Все цит. по: Д.Н.Мамин-Сибиряк, С.с. в 10 тт., М.1958 (но признаюсь, могут быть неточности)
Мамин-Сибиряк Дмитрий Наркисович: Собрание сочинений.
Приваловские миллионы.
Т.2, сс.73-74
- Я делаю только то, что должен,- заметил Привалов, растроганный этой сценой.- В качестве наследника я обязан не только выплатить лежащий на заводах государственный долг, но еще гораздо больший долг...
- Еще какой долг?
- А как же, Василий Назарыч... Ведь заводы устроены чьим трудом, по-вашему?
- Как чьим? Заводы устраивал твой пращур, Тит Привалов,- его труд был, потом Гуляев устраивал их,- значит, гуляевский труд.
- Да, это верно, но владельцы сторицей получили за свои хлопоты, а вы забываете башкир, на земле которых построены заводы. Забываете приписных к заводам крестьян.
- Да ведь башкиры продали землю...
- За два с полтиной на ассигнации и за три фунта кирпичного чаю.
- А хоть бы и так... Это их дело и нас не касается.
- Нет, очень касается, Василий Назарыч. Как назвать такую покупку, если бы она была сделана нынче! Я не хочу этим набрасывать тень на Тита Привалова, но...
- Что же, ты, значит, хочешь возвратить землю башкирам? Да ведь они ее все равно продали бы другому, если бы пращур-то не взял... Ты об этом подумал?
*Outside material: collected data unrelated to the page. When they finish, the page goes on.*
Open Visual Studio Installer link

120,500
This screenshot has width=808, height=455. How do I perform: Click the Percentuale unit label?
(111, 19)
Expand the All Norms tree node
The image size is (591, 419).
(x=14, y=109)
А теперь только от дай им землю, так завтра же ее не будет... Нет, Сергей Александрыч, ты этого никогда не сделаешь...
- Я и не думаю отдавать землю башкирам, Василий Назарыч; пусть пока она числится за мной, а с башкирами можно рассчитаться и другим путем...
- Не понимаю что-то...
- Если бы я отдал землю башкирам, тогда чем бы заплатил мастеровым, которые работали на заводах полтораста лет?.. Земля башкирская, а заводы созданы крепостным трудом. Чтобы не обидеть тех и других, я должен отлично поставить заводы и тогда постепенно расплачиваться со своими историческими кредиторами. В какой форме устроится все это - я еще теперь не могу вам сказать, но только скажу одно,- именно, что ни одной копейки не возьму лично себе...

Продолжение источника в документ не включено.